The team working for a homecare agency typically consists of the homecare workers who visit clients, and a small group of people who coordinate and manage the operation from an office. The relationship between homecare workers and 'the office' is incredibly important in ensuring quality of care for clients as well as the wellbeing of individual team members.
It has not been possible to find any research-based material, or any other kind of material for that matter, about the relationship between home care workers and ‘the office’. This post is therefore based on my personal experience of working for three different homecare agencies, at each of which there was a slightly different dynamic between care workers and the office.
'Them' versus 'us'
The development of a ‘them’ versus ‘us’ attitude can be detrimental to the relationship between care workers and the office. It must be very difficult to avoid a degree of this creeping in, given that, ultimately, staff in the office are responsible for managing care workers from a human resource perspective: ensuring there is somebody to attend every client visit, reshuffling rotas when someone calls in sick, etc. Inevitably, there is a risk here that care workers end up being thought of like pieces on a playing board: only thought of kindly when they do as instructed, with the constant potential to be a nuisance when they create unexpected work for the office.
This mindset is probably common to an extent in all human resource settings, no matter the industry. However, given the intimate and intrinsically social nature of the work being carried out by care workers, it is vital that we go into each client’s home with a positive attitude about our work. If the only time a care worker hears from the office is to ask them to cover a shift, or to tell them they should be doing something differently (as is common with ever-changing care needs), this can produce a negative attitude in homecare workers which, in some cases, spills over into their work with clients. After all, the time they spend with clients is, from a pay perspective, the only time they are actually ‘at work’.
To avoid this, I think of the work that I do with clients as an entirely separate entity to my relationship with the office. When I am with clients, I give them my all; they have nothing to do with the way my job is managed by others.
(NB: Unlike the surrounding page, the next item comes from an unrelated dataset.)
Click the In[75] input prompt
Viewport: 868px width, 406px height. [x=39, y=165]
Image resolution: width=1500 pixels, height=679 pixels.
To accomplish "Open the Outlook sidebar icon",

Quality of care is why the relationship between the office and home care workers is so important. How can that relationship be nurtured?
Proactive employee recognition
Acknowledging when a care worker does something well would make the world of difference. Every homecare agency has to read visit notes and, in these, it is possible to pick up on little things that care workers have thought to do which have made a real difference to their client, as well as longer-term things, like the development of a great relationship between a particular client and care worker. In an admin role, I spent a year reading all of the visits notes for one homecare agency and made a point to feedback the positives as well as the negatives to the office.
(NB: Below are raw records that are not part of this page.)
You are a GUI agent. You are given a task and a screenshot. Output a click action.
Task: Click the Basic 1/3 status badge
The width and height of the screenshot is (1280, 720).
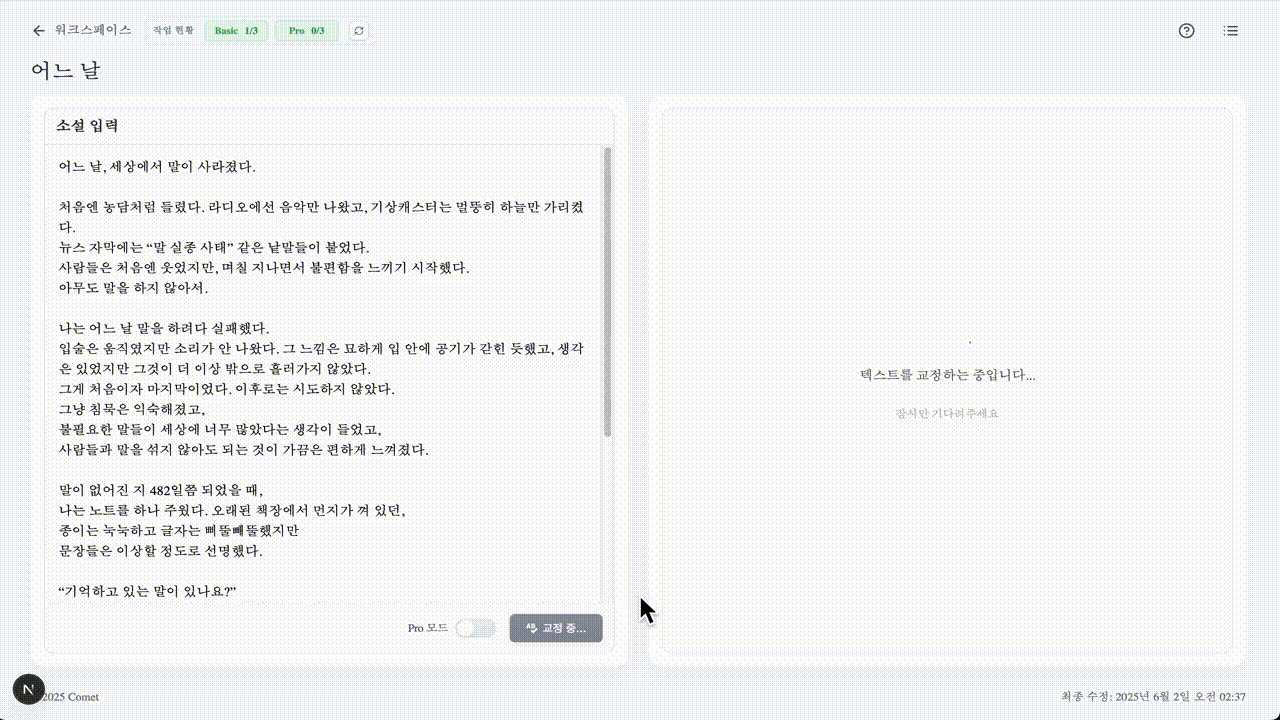(x=237, y=31)
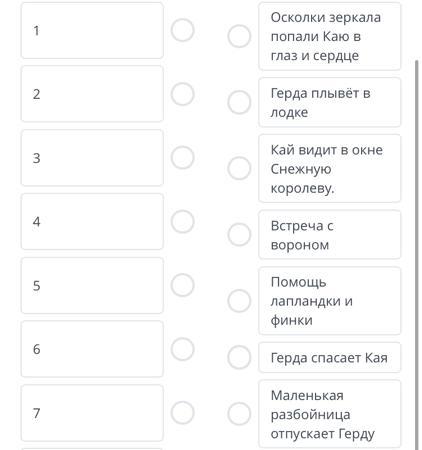Click circle beside 'Встреча с вороном'

click(239, 235)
Instead of vaguely encouraging care workers to let the office know when a colleague has done something good (unrealistic given that we usually work alone!) all involved could benefit from a proactive system of employee recognition by the office.
Office staff participating in client visits
All office staff should do some client visits on a regular basis, as standard. This would do wonders for overall quality of care, as well as relations between care workers and the office.
I have encountered office staff who treat the prospect of having to cover a client visit like it is the plague. This is implicitly disrespectful to all of the homecare workers whose work they oversee, via the suggestion that they are, somehow, ‘above’ such work, which plays into common - damaging - perceptions of care work.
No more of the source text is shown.